Set Up Database Access

Next, set up connection security.

Create a database user, then click Choose a connection method
Choose Drivers to connect to your application, choose Python as the driver.
Copy the entire connection string, including the query parameters at the end. It will look like this:

mongodb+srv://<username>:<password>@cluster0.xxxxx.mongodb.net/?retryWrites=true&w=majority&appName=Cluster0

Make sure to replace <password> with your actual database user password. Keep all the query parameters (?retryWrites=true&w=majority&appName=Cluster0) they are required for proper connection configuration.

MongoDB Connection String

Configure Network Access (IP Whitelist)

By default, MongoDB Atlas blocks all outside connections. You must grant access to the services that need to connect.

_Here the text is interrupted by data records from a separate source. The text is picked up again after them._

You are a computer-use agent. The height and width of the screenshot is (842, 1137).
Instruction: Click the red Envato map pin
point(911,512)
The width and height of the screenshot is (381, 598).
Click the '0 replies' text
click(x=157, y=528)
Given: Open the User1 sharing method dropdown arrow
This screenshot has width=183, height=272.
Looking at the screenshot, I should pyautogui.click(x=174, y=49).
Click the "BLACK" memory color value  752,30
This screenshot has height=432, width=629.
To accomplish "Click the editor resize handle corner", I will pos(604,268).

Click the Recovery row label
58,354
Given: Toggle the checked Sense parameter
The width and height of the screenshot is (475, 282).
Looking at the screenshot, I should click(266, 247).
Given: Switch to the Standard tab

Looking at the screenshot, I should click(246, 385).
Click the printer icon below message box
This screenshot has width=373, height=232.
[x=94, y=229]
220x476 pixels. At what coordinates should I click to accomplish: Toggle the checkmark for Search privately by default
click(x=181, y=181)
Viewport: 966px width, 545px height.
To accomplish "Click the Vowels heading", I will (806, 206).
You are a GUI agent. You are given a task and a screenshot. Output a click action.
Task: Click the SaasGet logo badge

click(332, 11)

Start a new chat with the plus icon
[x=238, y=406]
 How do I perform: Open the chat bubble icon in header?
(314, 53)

Navigate to Database and Network Access in the left sidebar.
Click Add IP Address.
For local development and testing, select Allow Access From Anywhere. This will add the IP address 0.0.0.0/0.
Click Confirm.

MongoDB IP Configuration

For a production environment, you would replace 0.0.0.0/0 with a secure list of static IP addresses provided by your hosting service (e.g., Letta).

Get your Qdrant Cloud credentials

Create a Qdrant Cloud Account

Create a New Cluster

From your dashboard, click Clusters and then + Create. Select the free tier and choose your preferred region.

Create Qdrant Cluster

Get Your API Key and URL

Once your cluster is created, click on it to view details.

Copy the following:

API Key
Cluster URL

Qdrant Connection Details

Get your Hugging Face API Token (MongoDB & Qdrant users)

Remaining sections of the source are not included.